Provided entries:

+++++

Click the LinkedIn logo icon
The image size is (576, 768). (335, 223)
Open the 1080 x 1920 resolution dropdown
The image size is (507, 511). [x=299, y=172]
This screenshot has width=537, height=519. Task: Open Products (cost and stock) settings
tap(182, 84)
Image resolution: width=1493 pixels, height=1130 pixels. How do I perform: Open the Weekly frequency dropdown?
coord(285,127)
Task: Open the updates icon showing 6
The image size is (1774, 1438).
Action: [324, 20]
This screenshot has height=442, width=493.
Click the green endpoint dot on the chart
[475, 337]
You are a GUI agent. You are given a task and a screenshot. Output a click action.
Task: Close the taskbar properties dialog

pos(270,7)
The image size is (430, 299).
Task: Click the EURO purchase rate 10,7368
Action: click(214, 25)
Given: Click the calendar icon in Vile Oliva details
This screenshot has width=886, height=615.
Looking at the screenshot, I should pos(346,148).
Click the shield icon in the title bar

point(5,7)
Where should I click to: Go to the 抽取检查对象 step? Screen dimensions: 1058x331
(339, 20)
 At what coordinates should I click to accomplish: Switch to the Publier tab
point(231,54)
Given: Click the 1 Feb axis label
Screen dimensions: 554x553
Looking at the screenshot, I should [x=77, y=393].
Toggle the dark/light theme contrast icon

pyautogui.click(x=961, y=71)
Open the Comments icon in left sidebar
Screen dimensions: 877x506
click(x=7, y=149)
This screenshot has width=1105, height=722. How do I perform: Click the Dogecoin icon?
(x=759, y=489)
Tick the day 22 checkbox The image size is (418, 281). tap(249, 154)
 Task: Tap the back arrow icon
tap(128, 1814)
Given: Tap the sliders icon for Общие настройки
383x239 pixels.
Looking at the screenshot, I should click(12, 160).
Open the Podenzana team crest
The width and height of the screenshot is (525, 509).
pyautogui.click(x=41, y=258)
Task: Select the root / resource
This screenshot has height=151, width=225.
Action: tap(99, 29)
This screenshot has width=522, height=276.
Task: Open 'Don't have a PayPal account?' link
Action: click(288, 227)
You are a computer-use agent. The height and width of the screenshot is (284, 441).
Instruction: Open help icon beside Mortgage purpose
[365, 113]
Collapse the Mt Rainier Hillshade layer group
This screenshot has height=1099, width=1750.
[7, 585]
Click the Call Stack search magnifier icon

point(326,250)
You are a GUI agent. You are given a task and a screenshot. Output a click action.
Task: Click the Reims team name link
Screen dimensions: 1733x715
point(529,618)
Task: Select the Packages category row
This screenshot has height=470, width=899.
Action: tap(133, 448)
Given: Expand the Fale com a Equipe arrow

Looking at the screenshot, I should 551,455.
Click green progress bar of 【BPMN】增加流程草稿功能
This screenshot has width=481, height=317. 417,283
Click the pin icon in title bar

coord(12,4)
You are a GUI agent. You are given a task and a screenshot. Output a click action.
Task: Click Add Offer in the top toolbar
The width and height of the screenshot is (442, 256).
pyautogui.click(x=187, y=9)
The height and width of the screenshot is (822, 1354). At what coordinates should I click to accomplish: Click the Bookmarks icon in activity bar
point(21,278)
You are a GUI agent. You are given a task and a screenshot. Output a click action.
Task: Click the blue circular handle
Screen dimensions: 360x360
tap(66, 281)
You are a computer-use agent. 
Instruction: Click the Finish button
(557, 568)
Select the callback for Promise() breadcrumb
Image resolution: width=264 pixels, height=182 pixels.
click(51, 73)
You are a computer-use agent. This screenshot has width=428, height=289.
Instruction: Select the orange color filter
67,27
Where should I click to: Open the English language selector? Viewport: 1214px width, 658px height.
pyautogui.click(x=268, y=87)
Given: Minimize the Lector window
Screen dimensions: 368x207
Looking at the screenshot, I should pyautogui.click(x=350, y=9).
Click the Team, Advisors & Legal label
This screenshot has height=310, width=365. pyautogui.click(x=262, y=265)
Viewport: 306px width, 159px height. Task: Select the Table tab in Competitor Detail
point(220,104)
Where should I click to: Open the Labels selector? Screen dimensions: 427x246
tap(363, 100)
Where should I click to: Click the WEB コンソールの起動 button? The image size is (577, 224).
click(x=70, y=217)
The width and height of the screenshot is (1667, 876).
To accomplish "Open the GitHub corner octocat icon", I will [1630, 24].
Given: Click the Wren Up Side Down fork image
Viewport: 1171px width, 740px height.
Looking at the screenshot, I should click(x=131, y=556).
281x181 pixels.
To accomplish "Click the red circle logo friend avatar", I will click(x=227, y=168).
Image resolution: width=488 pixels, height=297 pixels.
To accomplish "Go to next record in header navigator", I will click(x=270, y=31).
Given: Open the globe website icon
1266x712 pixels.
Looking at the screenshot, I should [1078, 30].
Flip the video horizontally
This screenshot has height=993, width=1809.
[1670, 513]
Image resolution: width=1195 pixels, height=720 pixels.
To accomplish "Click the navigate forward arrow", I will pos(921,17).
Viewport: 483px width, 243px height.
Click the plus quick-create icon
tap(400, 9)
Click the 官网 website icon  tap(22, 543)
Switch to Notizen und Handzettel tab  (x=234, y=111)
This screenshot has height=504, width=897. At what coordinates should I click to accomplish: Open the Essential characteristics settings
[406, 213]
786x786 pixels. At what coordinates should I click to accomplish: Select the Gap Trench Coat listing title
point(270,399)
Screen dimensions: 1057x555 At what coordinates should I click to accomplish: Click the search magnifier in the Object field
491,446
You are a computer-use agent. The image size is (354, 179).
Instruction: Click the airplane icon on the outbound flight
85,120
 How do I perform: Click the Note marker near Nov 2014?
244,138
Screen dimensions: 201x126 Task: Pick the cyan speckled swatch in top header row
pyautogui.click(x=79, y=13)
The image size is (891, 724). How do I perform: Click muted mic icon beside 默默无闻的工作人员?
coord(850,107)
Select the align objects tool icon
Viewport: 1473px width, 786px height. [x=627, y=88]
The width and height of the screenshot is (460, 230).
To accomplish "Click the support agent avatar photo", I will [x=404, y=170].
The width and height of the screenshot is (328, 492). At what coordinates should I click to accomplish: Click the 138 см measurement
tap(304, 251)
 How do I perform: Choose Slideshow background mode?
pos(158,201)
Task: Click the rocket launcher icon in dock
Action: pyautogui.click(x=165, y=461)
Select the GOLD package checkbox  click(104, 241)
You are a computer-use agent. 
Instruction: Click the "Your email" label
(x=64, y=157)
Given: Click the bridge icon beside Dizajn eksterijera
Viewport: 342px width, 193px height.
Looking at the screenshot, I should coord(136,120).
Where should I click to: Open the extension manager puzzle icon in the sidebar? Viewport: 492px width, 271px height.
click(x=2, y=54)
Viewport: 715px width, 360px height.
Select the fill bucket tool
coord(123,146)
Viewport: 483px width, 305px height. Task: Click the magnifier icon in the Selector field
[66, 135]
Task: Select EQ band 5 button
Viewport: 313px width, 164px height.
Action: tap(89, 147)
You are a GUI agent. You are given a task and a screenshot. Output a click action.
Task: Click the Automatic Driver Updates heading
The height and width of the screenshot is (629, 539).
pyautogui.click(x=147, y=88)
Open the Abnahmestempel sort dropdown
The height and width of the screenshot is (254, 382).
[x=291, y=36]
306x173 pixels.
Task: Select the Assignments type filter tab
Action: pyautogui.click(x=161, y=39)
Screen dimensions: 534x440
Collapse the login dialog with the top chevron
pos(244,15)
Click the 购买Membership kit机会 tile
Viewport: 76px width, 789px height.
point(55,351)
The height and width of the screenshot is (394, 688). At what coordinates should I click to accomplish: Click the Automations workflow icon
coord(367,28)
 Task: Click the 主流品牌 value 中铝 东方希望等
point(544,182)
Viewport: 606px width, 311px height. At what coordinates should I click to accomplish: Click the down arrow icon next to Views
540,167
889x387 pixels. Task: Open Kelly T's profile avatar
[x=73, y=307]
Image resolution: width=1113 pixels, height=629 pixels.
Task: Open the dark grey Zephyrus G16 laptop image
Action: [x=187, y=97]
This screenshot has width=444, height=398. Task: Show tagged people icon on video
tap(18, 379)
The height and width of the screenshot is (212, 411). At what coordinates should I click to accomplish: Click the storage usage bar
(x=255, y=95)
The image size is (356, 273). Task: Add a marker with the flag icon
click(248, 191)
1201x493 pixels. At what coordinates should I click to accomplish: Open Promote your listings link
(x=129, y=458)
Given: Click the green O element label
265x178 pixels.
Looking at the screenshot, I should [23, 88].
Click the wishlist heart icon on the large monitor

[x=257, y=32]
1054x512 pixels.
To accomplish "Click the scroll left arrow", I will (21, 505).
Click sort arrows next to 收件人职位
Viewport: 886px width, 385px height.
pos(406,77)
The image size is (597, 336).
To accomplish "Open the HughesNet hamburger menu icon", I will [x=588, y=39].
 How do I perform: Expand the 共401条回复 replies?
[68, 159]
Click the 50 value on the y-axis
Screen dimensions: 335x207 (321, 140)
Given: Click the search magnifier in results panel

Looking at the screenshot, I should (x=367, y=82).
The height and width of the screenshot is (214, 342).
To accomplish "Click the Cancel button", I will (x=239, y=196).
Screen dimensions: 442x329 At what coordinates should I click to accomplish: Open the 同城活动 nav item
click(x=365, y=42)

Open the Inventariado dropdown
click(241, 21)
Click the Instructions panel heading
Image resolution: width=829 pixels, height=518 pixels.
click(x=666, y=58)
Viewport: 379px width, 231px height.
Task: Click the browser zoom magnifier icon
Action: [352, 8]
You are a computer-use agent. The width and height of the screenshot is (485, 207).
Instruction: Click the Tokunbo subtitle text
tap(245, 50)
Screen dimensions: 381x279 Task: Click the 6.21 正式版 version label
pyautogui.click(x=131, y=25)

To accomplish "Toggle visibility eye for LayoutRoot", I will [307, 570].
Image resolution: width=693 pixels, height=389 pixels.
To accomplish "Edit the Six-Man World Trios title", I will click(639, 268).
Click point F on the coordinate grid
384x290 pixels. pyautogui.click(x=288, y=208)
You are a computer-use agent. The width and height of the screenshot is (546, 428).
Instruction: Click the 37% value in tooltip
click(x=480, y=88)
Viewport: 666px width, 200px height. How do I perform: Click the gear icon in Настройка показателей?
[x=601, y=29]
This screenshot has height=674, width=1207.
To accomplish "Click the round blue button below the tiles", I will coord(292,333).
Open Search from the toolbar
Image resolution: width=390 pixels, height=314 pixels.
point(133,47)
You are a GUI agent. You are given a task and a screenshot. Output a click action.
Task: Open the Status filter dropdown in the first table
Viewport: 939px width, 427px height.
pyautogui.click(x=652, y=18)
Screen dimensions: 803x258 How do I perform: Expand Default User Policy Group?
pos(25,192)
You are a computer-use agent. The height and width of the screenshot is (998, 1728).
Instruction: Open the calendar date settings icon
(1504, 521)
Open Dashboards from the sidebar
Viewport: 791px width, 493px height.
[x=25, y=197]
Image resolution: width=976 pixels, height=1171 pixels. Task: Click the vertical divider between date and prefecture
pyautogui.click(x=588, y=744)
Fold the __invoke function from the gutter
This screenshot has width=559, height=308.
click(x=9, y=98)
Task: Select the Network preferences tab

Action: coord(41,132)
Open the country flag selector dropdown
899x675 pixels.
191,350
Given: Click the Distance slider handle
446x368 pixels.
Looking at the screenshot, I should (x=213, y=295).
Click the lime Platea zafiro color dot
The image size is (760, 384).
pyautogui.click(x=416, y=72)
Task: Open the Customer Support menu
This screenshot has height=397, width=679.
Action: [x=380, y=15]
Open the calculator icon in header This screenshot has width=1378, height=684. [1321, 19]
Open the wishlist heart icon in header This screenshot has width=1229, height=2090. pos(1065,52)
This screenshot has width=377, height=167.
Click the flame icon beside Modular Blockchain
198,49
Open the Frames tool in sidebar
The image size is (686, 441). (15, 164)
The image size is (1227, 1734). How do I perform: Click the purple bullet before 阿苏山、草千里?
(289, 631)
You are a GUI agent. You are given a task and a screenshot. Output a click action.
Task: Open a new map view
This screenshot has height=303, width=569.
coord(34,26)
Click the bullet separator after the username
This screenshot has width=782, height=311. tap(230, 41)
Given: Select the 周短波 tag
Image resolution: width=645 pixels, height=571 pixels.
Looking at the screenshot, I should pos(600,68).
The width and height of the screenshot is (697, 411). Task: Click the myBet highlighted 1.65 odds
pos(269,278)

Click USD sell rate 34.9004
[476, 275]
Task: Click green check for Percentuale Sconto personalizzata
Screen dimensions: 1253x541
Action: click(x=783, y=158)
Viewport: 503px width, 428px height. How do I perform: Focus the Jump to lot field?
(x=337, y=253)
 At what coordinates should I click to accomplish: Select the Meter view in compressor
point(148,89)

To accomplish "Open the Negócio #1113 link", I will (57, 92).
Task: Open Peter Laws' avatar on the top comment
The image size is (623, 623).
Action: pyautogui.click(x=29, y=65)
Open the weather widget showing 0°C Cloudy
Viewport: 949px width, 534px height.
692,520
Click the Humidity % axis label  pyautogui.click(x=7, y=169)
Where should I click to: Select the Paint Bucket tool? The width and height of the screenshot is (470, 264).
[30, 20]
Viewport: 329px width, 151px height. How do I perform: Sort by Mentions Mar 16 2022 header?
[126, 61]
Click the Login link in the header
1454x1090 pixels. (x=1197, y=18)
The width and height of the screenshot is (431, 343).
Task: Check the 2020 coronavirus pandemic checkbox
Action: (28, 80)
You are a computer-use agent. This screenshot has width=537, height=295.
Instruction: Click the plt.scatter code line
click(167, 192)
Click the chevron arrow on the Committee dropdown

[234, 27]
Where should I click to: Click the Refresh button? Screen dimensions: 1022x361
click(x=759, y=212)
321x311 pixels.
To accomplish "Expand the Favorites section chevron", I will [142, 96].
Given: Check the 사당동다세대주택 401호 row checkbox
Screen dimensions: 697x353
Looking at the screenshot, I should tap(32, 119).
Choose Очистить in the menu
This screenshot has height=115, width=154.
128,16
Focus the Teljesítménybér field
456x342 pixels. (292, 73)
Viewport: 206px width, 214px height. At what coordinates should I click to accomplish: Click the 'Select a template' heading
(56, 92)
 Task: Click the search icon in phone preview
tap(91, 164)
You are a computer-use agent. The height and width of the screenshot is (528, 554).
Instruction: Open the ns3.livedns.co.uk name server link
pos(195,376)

+++++

What needs to be done:
Your answer should be the lines of the material above that include "handle".

Answer box:
Task: Click the blue circular handle
Given: Click the Distance slider handle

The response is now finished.